Однако силою вещей всё пошло не так, как предполагалось. Письмо-то осужденный написал (если точно, то аж 10 писем самым влиятельным персонам, от которых зависела его судьба, включая посла СССР), но первые тексты явно никуда не годились.
Петков не скрывал, что не разделяет взгляды коммунистов, объяснял почему, называл имена тех, кто его поддерживал (один из «демократических регентов», экзарх Стефан, влиятельный министр от «Звена»), но категорически отрицал связь с военными заговорщиками и шпионаж. Хуже того, просил поверить, что у него никогда «не было намерения бороться против Отечественного фронта или БРП [...] а только против их ошибок и отхода от согласованной участниками программы действий».
Естественно, это было совсем не то, что нужно, и послания, одно за другим, оседали под грифом «Совершенно секретно», даже не доходя до в очередной раз лечившегося в Москве премьера. А между тем в мире раскручивалась нешуточная кампания в защиту осужденного — и на самых-самых верхах. Именно в эти дни Майкл Этридж, личный эмиссар Трумэна на Балканах, писал президенту: «Надеюсь, Вы приложите все возможные усилия, чтобы предотвратить экзекуцию. [...] Технически эта страна всё еще под контролем Союзной комиссии. [...] Сама наша репутация поставлена на карту, поскольку мы вдохновляли оппозицию в ее борьбе за свободу слова и печати», и «Честный Гарри» нашел время ответить лично: «Я очень высоко ценю мужество м-ра Петкова. Мы делаем всё, что в наших силах, чтобы не допустить его убийства».
18 августа генерал Робертсон и полковник Грин, представители USAUK в Комиссии, письменно попросили ее главу, генерала Черепанова, помочь с отменой акции, «которая по всем признакам представляет грубое нарушение принципов справедливости», но получили ответ: «Казус Петкова является чисто внутренним болгарским вопросом». Аналогично откликнулся на просьбу американского посла и Кремль. И как бы ни давили на Софию, тов. Димитров со товарищи стояли, пардон за каламбур, насмерть, игнорируя призывы, от кого бы они ни исходили, хоть от политиков, хоть от Папы Римского или «гениев эпохи» вроде Франсуа Мориака, хоть даже от защитника тов. Димитрова на Лейпцигском процессе.
Официальная позиция оставалась твердокаменной: наша поляна, что хотим, то и делаем, на том стояли и стоять будем.

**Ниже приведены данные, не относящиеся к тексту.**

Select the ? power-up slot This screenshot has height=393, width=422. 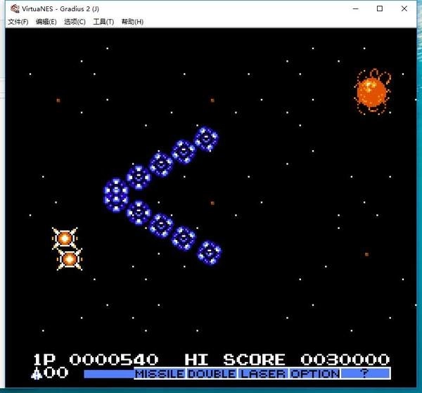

Хуже того, чем шире набухала кампания, тем жестче, при полном одобрении «инстанции», упиралась София, и это, в принципе, понимали все хоть сколько-то бывшие в теме.
«Говоря между нами, — писал в эти дни британский посол в Москве кому-то из шефов, — вмешавшись в дело столь активно и демонстративно, мы только затягиваем петлю на шее нашего протеже», и умница Стоил Мошанов, уже не раз нами упомянутый, тогда же записал в дневнике: «Боюсь, что новая политика США [...] вопиюще бестактно проводимая у нас Барнсом, принесет в итоге лишь непоправимое зло...».
Короче говоря, хлопотали, переписывались, формировали модальности. А между тем Никола Петков, воспринимаемый «на олимпах» как вопрос принципа, был всего лишь человеком — не из железа и не из бетона, пожилым, интеллигентным и совсем не баррикадного типа. То есть можно сказать, что баррикадного, но в «приличном» варианте, как и д-р Гемето.
Он, сын убитого Димитра Петкова (надеюсь, помните такого премьера и лучшего друга Стамболова?) и брат убитого Петко Петкова (надеюсь, помните такого депутата и злейшего врага Цанкова?), не хотел становиться черточкой между двумя датами на граните, он хотел жить, а его святая поначалу вера в то, что заступничество англосаксов поможет, с каждым днем ужималась, подобно бальзаковской шагреневой коже.
Крайнее неудовольствие сановных адресатов тоном и содержанием «лицемерных, половинчатых отписок» (то есть его первых покаянных писем, где он пытался что-то объяснять) ему передавали исправно, не скрывая вероятных последствий и даже (не знаю, верить ли) показывая фильмы с подробным воспроизведением процедуры повешения. А вслед за тем объясняли, что если еще что-то и может спасти, то только точное исполнение инструкций, присланных болящим тов. Димитровым: «Следует получить от Петкова собственноручно написанное и подписанное им письмо премьер-министру с полным признанием своей вины и раскаянием, с указанием при этом и на его связи с иностранными советниками. Следует также подчеркнуть его совместную антинародную деятельность с Лулчевым, т.е. что они действовали как объединенная оппозиция против народной власти. Письмо необходимо для публикации у нас и за границей как факсимиле, и при наличии этого письма мы можем позволить себе соблюсти известное условие».